Security researchers warn that AI browser agents can be steered by hidden instructions embedded in websites, a vulnerability known as prompt injection. In a recent test run, researchers reported that such attacks succeeded in roughly a quarter of scenarios, highlighting a dangerous new class of threats for AI assistants that operate inside web browsers.
Anthropic on Tuesday unveiled Claude for Chrome, a browser-based AI agent that can perform actions on a user’s behalf. The extension is rolling out only as a research preview to 1,000 subscribers on the Claude Max plan, priced between $100 and $200 per month, with a waitlist for others.
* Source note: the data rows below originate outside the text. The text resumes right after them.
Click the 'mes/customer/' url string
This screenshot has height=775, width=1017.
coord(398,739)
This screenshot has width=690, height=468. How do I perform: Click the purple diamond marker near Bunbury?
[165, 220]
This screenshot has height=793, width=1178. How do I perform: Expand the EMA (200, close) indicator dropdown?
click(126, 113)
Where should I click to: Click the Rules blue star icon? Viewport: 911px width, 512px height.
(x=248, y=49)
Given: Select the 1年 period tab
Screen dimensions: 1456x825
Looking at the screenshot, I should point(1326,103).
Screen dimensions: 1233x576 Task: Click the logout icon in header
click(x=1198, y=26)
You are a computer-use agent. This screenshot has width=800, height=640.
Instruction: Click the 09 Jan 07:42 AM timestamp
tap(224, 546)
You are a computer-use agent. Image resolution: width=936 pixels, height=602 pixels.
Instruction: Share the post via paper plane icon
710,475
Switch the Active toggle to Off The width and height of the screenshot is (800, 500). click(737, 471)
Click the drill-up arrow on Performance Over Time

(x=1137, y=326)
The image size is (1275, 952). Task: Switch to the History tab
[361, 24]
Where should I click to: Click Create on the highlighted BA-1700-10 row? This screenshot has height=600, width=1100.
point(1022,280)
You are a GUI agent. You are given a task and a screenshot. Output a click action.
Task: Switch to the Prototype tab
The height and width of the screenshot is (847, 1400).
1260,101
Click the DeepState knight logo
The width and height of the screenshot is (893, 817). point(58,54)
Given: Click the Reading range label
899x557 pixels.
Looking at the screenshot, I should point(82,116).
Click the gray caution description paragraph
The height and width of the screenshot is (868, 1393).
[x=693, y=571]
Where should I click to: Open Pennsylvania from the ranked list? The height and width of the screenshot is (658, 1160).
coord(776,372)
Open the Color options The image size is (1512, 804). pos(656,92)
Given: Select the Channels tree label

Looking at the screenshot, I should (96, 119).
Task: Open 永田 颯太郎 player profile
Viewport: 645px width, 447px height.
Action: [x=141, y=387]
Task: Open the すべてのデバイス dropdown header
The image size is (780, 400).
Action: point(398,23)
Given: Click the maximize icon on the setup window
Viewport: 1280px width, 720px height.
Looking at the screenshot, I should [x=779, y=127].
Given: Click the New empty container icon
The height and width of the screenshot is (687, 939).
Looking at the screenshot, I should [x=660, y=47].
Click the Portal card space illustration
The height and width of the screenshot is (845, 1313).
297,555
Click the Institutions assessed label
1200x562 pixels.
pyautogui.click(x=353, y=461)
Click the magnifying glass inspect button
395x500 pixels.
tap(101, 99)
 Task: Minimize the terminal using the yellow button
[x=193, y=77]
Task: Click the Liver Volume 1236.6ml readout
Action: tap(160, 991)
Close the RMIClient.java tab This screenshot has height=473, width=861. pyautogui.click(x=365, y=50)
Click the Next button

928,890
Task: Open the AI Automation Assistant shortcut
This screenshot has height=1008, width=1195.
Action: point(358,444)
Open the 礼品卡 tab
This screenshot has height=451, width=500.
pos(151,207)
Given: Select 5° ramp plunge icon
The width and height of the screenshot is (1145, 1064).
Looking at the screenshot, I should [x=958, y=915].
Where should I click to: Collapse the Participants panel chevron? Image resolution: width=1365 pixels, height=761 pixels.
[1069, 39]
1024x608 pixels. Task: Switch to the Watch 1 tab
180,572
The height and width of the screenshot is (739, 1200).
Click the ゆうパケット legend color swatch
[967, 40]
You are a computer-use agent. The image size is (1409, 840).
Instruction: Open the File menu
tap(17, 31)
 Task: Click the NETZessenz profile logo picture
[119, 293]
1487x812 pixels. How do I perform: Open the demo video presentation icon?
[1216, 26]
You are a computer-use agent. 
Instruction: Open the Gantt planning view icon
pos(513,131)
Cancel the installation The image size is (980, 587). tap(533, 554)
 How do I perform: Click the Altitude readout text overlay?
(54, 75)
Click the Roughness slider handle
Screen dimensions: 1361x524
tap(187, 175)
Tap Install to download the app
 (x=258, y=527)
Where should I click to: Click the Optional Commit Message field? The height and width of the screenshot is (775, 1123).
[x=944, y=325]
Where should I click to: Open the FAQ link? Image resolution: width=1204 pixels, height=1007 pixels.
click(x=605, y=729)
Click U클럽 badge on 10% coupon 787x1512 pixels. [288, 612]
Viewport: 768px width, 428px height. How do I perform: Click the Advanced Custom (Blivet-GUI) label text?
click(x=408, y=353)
Claude for Chrome lets users chat with Claude in a browser sidebar and grant it permissions to tasks like calendar management, meeting scheduling, drafting emails, or testing site features. The integration marks a deeper step in Anthropic’s Computer Use capabilities, which began with screen captures and mouse control and now extends to direct browser actions.
As AI browser agents race to keep pace with rivals such as Perplexity’s Comet, OpenAI’s ChatGPT Agent, and Google’s Gemini integrations, security concerns have grown. Researchers point to a growing pattern of prompt-injection attacks that can slip hidden orders into sites and trigger harmful actions without user awareness.
Anthropic says it has implemented safety mitigations designed to curb such attacks: site-level permissions, explicit user confirmation for high-risk actions like publishing or paying, and default blocks on some categories. In tests, these measures reduced the attack success rate from 23.6% to 11.2% in autonomous mode, and across four browser-specific attack types, reduced success to 0%.
Security researchers such as Simon Willison have cautioned that even a dramatically lowered success rate may still present a significant risk, arguing that agentic browser extensions could be inherently unsafe. The Brave team has likewise reported that other AI browser efforts have exhibited vulnerabilities, such as complex redirect flows or silent commands that bypass safeguards.